I am currently building five products in the open: InstantPlan (AI floor plans for loan agents), AllOS (a self operating system for life), BankGaadi (a vehicle-auction aggregator), RecoverOS (an AI posture coach), and Viksepa (a screen-addiction minimizer for kids). People assume the hard part is the code. It is not. The hard part is the operating system that keeps five 0-to-1 products moving without any of them rotting.
Building in public is a product strategy
Building in public is usually framed as marketing — post your progress, grow an audience. That is the smallest benefit. The real value is forced clarity and faster feedback. When you commit to shipping in the open, you cannot hide behind a six-month stealth build. You ship the narrowest thing that proves the idea, you get a real reaction, and you adjust. It is the validate-fast principle with social accountability bolted on.
Rule 1: every product gets a written spec before code
It is tempting, solo, to just start typing. I do the opposite. AllOS had 16 PRDs locked before a line of product code. That sounds heavy for a solo build — it is the opposite. The spec is what lets me context-switch between five products without re-deriving every decision each time I open a repo. The document is the memory.
Rule 2: one riskiest-assumption per product at a time
Five products do not mean five full roadmaps. Each product has exactly one live question — the riskiest assumption that, if false, kills it. InstantPlan: will loan agents trust an AI-generated plan enough to attach it to a bank file? BankGaadi: can scrapers stay ahead of a dozen portals changing formats? I build only what tests that question. Everything else waits.
Rule 3: reuse the stack, vary the problem
The products look different but the stack rhymes: Next.js, a Postgres or Supabase data layer, an LLM provider, Vercel. RecoverOS and Viksepa diverge (a Chrome extension and an Android app) because their problems demand it, not because I wanted variety. Reusing the stack means a lesson learned on one product transfers to the next for free. The variety is in the problems, not the tools.

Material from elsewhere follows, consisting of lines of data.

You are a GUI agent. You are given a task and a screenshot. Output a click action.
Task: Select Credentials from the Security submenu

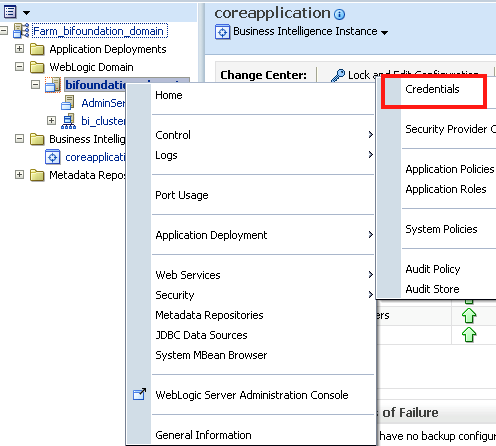pyautogui.click(x=432, y=89)
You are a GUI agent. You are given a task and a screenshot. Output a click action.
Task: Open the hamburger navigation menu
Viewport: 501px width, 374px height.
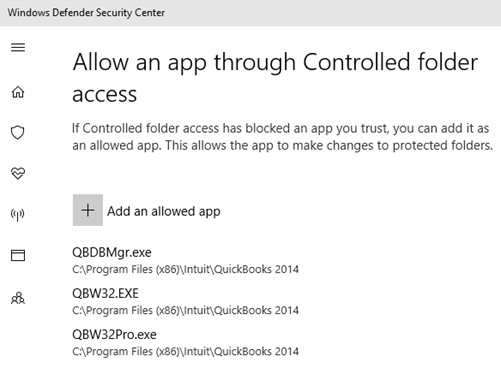pos(18,48)
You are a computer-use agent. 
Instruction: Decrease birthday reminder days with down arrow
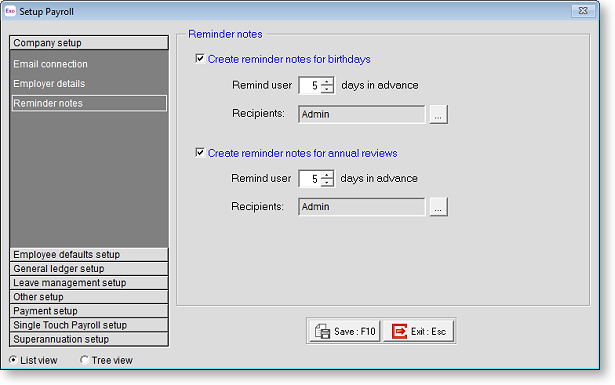[327, 89]
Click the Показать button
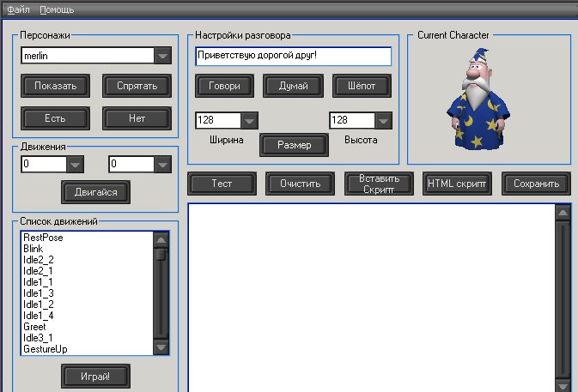 tap(56, 86)
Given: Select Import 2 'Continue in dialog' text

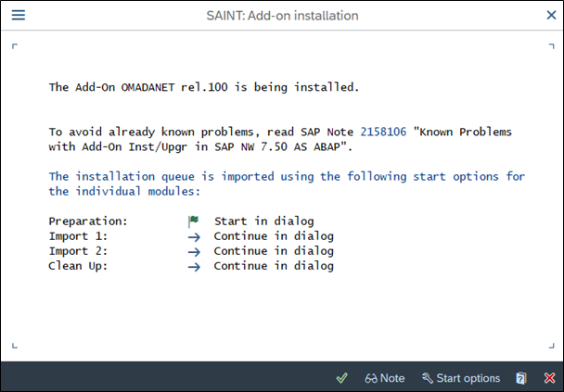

Rule 4: ship the embarrassing version
Every one of these went live or to private beta before it was "ready." InstantPlan generated rougher plans at first. That is the point. A live rough version teaches you more in a week than a polished private one teaches you in a quarter, because real users do things your spec never imagined.
Rule 5: kill criteria, written down
Building in public makes you emotionally attached because the audience is watching. So I write the kill criterion for each product in advance: the condition under which I stop. It removes ego from the decision. A product that has not cleared its riskiest assumption by its date gets shelved, publicly, without drama.
What it adds up to
Building in public is not about the audience. It is a discipline that forces narrow scope, fast feedback, honest kill decisions, and reusable infrastructure. Do it for the clarity. The audience is a side effect.